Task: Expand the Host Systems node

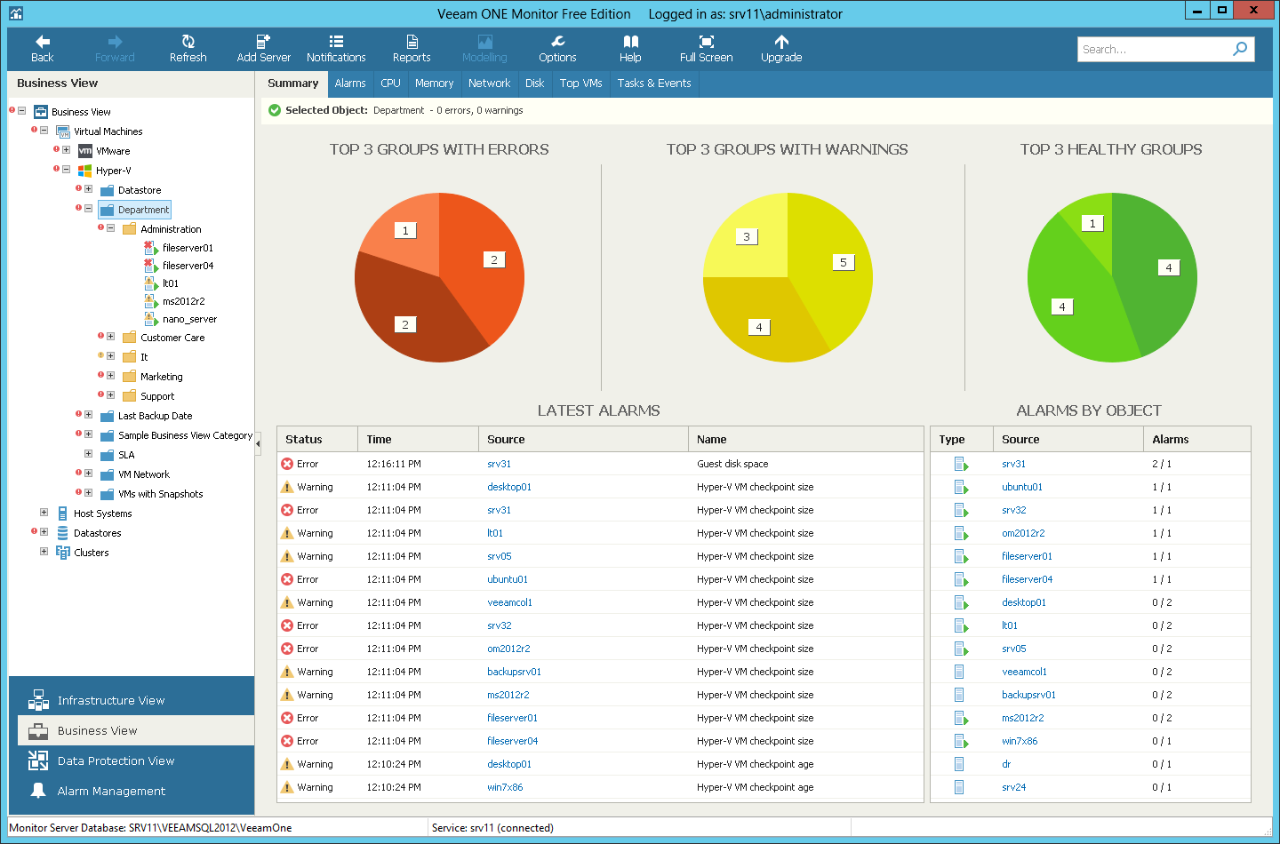Action: [42, 513]
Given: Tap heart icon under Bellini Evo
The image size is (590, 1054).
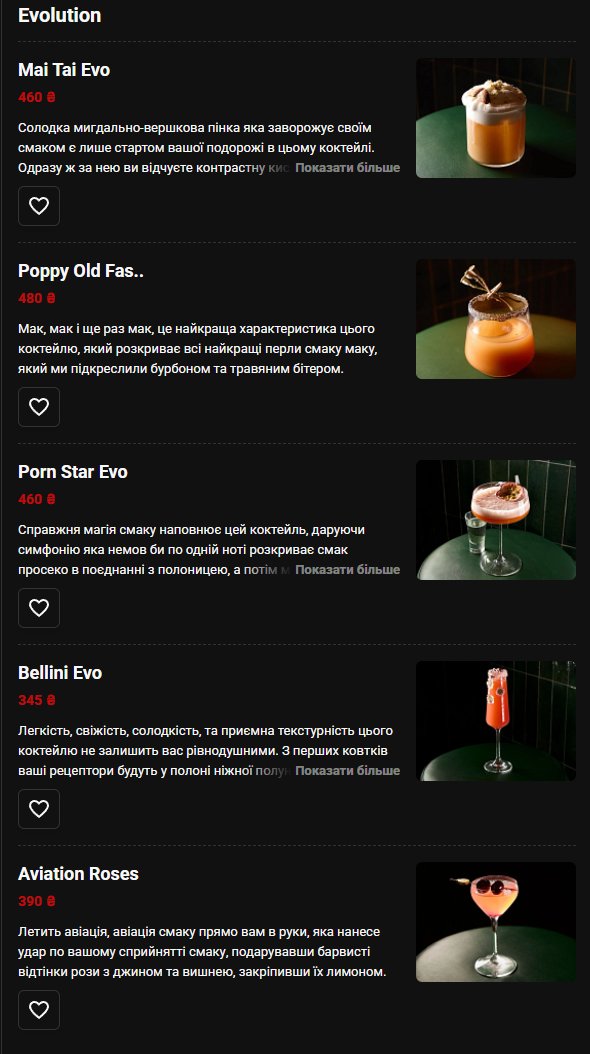Looking at the screenshot, I should tap(39, 809).
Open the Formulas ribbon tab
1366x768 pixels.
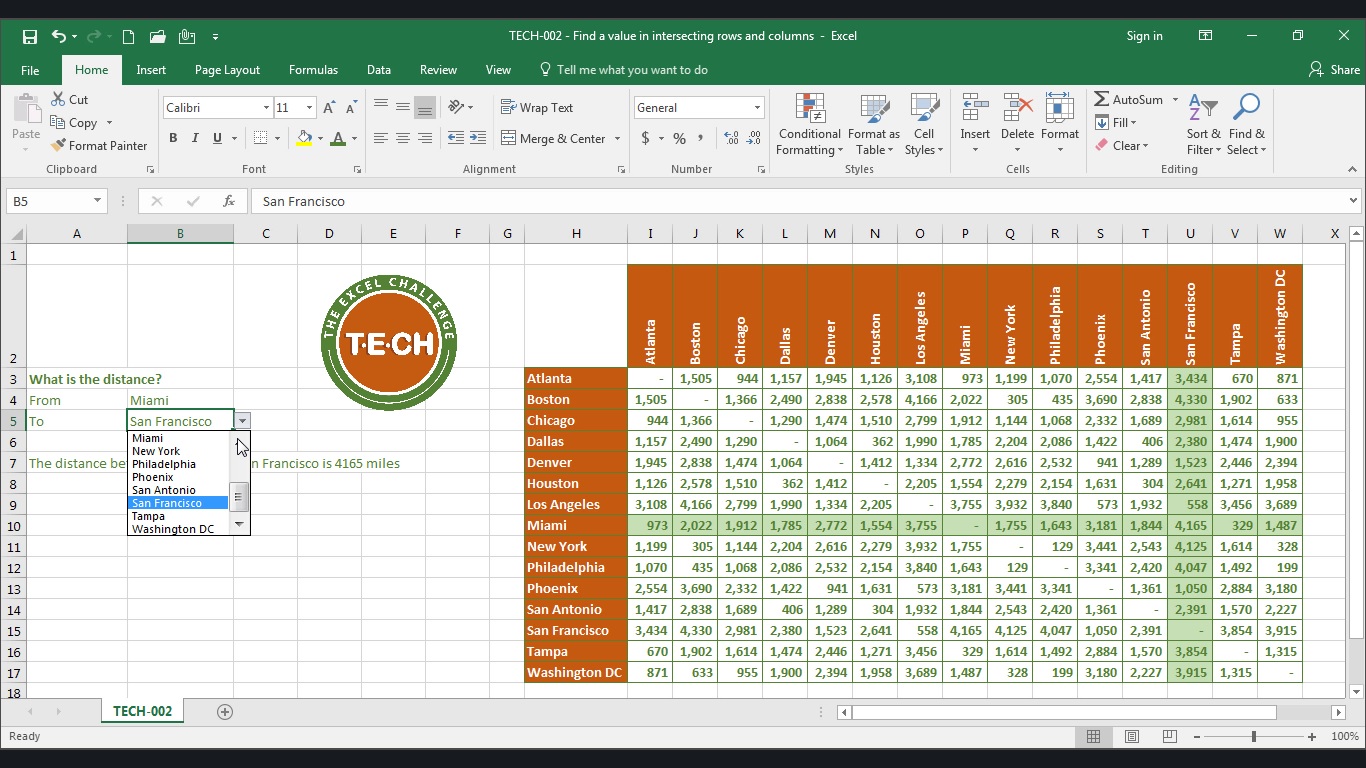coord(313,70)
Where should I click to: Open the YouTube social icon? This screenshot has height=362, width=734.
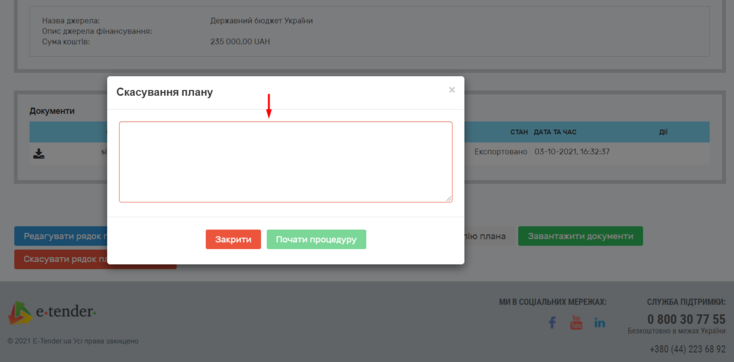(576, 322)
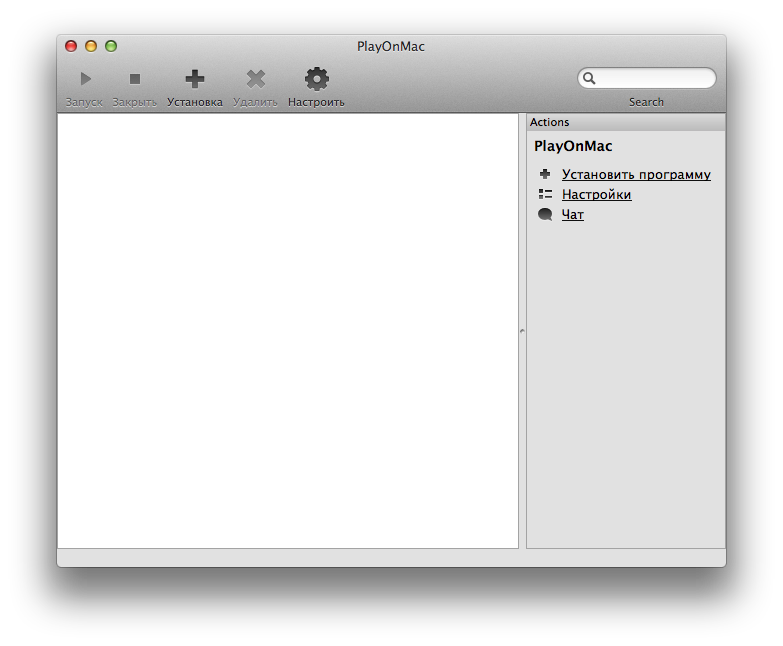Zoom the window using the green button
The height and width of the screenshot is (646, 783).
(x=111, y=46)
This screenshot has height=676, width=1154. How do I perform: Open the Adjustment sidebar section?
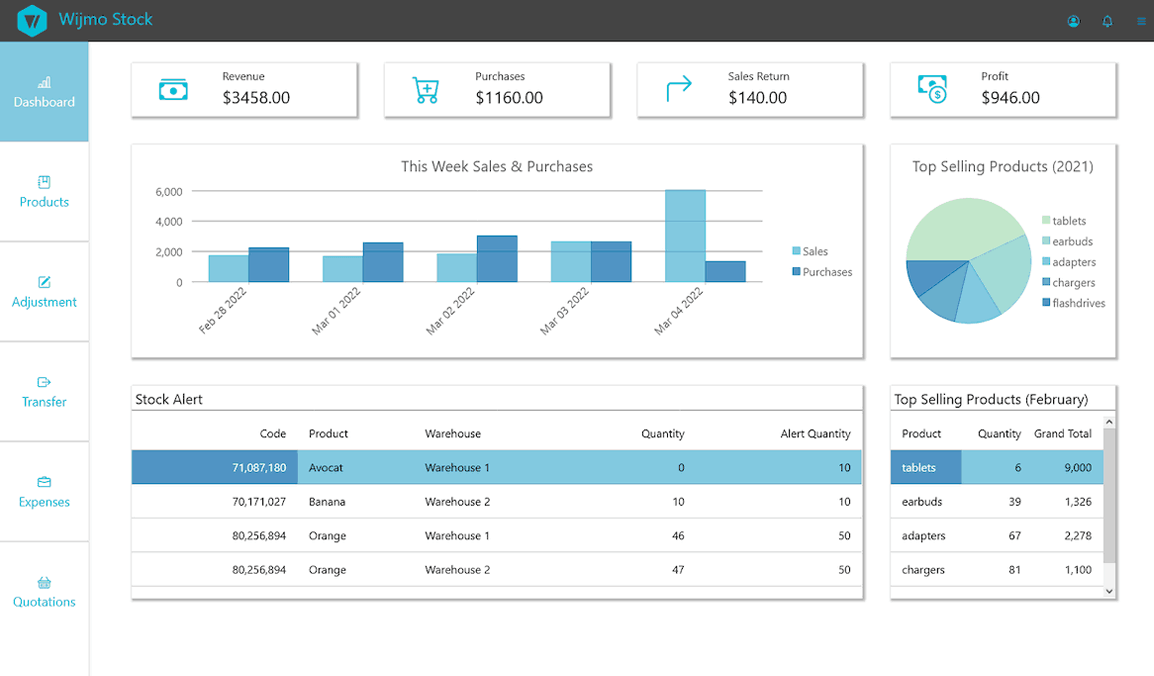point(44,292)
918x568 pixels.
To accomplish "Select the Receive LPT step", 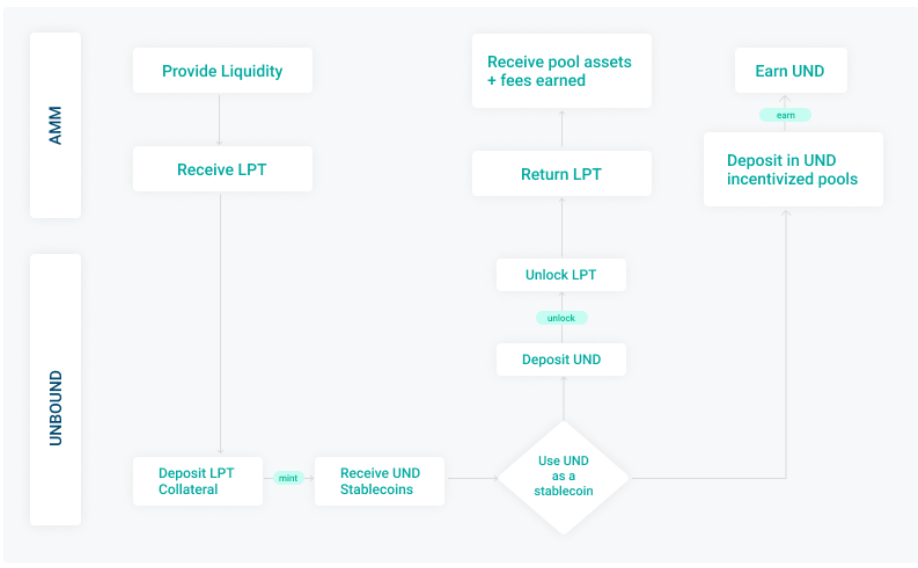I will 222,170.
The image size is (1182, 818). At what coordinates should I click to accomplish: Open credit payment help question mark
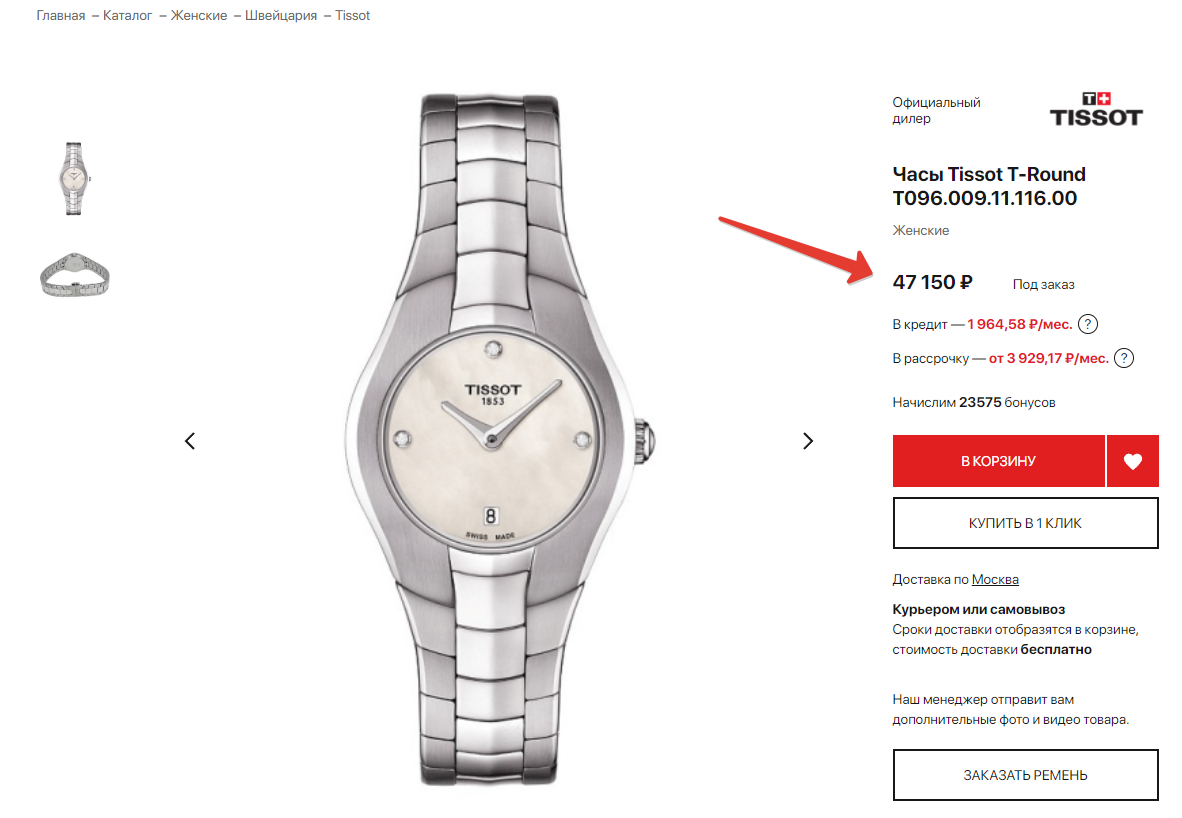coord(1089,324)
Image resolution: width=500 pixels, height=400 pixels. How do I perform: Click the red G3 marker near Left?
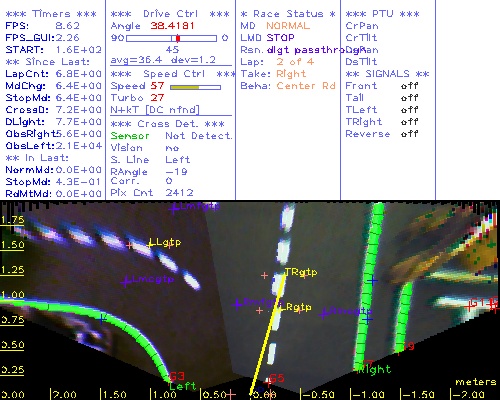click(177, 376)
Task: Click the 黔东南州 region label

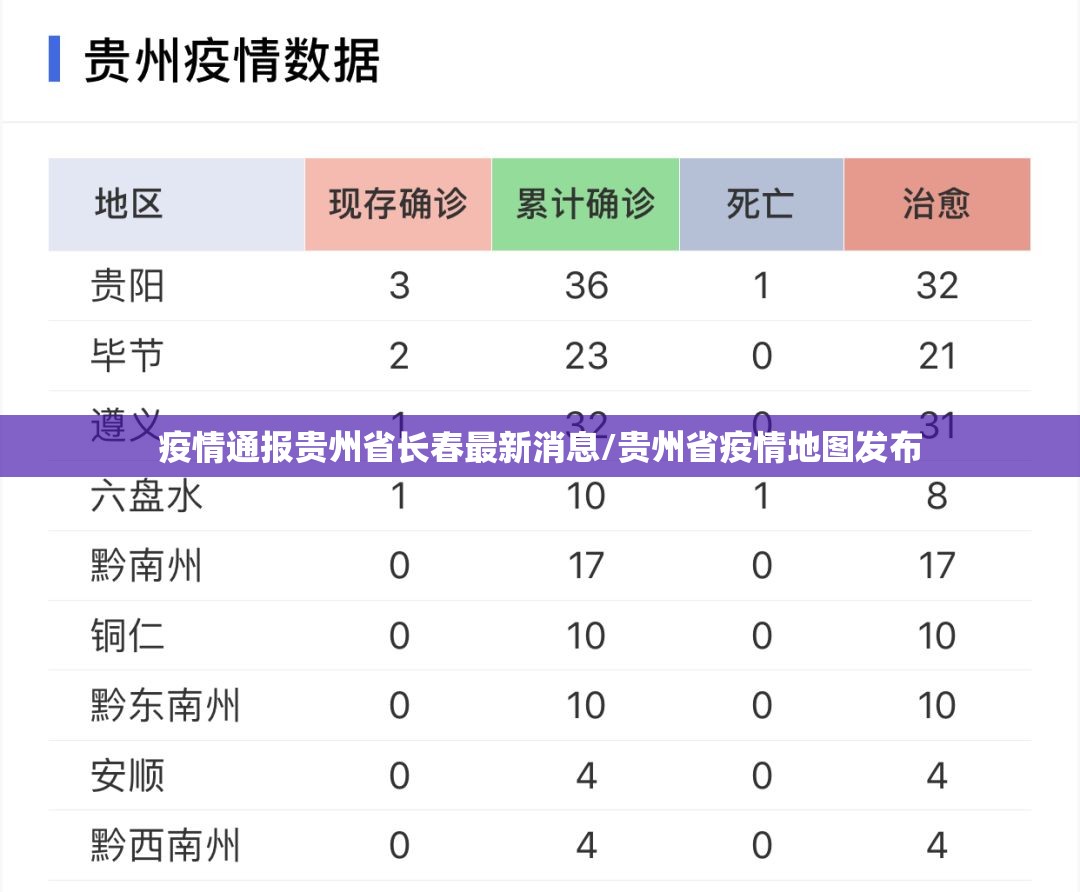Action: pyautogui.click(x=165, y=706)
=-=-=-=-=
• _Task prompt_
Reproduce the records word for word, everything from the line containing "The image size is (1182, 818)." down to the end of the records, both ends included. Leave the pictures out of your answer.

• _Complete response_
The image size is (1182, 818). At what coordinates should I click to accomplish: Open credit payment help question mark
coord(1089,324)
Image resolution: width=500 pixels, height=400 pixels. How do I perform: Click the red G3 marker near Left?
click(177, 376)
Task: Click the 黔东南州 region label

Action: pyautogui.click(x=165, y=706)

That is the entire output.